'Fox & Friends' Attacks 'Jesusfreak' Comic Book, Which Depicts Christ As Sword-swinging Killer Superhero

A 15th century image of Christ surrounded by angels. A comic book depicting a violent Jesus has raised concern among some Christian groups. Hulton Archive/Getty Images

A graphic novel depicting Jesus as a superhero who beheads enemies with a sword has raised the ire of one contributor to Fox & Friends.

Jesusfreak, from writer Joe Casey and artist Benjamin Marra, has been described as "a bloody, two-fisted tale of historical heroic fiction."

It features Christ cutting his enemies' heads off and throwing them in a blood-soaked pile on the floor, according to The Christian Post.

And David Brody, chief political analyst at the Christian Broadcast Network (CBN) told Fox he feared children would be adversely affected by the work during Lent.

Brody said: "Unfortunately it is a situation where kids are going to read this and that's the disturbing part. Jesus, according to this comic book, has some issues and so decides to take it out in a violent way with his sword.

"Jesus is a superhero, not this superhero, he is a superhero that is all powerful and who saves...the good news here is that this is fiction, could you imagine if it was non-fiction?

He then went on to recount the story of Easter, saying: "The non-fiction version is actually very bloody as well but it is bloody on the cross for Jesus who died for all of us and I think that is the important thing.

Stop Publication of JESUSFREAK Comic by Image Comics https://t.co/QG5eSEeCk6 via @Change

— Godwin Sempe (@GODWINSEMPE) March 6, 2019

"Comic Book"

Revenging, Killer-Jesus returns.


"Ash Wednesday."

Start of the Holiest time of the year.


They only feel free to target https://t.co/dzkEme4u7o Christian USA.

Muslim have "Anti-Blasphemy Laws!" pic.twitter.com/VPt0Hwu4Vn

— Halle {Lynn-Hallelujah} Howe (@HoweHalle) March 7, 2019

"He died for all of us, paid for our sins, but that is not a comic book, it is the Bible." Host Ainsley Earhardt then added: "He's not a killer, he's a savior right?"

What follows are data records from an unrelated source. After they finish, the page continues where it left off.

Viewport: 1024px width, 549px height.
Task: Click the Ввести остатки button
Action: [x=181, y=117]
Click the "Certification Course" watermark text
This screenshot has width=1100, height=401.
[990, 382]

Brody went on to compare the book to other works seen as blasphemous in the past, such as the Martin Scorsese film The Last Temptation of Christ.

Casey said while promoting the book that he wanted to create a character that had some measure of historical accuracy.

"Our character is on a particularly existential journey. It's a search for self. He doesn't know what he is yet. But he's learning.

"Over the course of the story, he has to come to terms with forces that are greater than he is, both from within and without," he said, according to Comicsbeat.com.

When asked to comment about the religious controversy, he said: "Read the book." An Image Comics spokesperson said: "The book speaks for itself."

A similar controversy surrounded the publication of the Vertigo title Second Coming, a comic about Jesus returning to earth and being disappointed with what he found.

Pressure from religious groups led to the publisher canceling the series ahead of the first issue, Comicsbeat.com reported.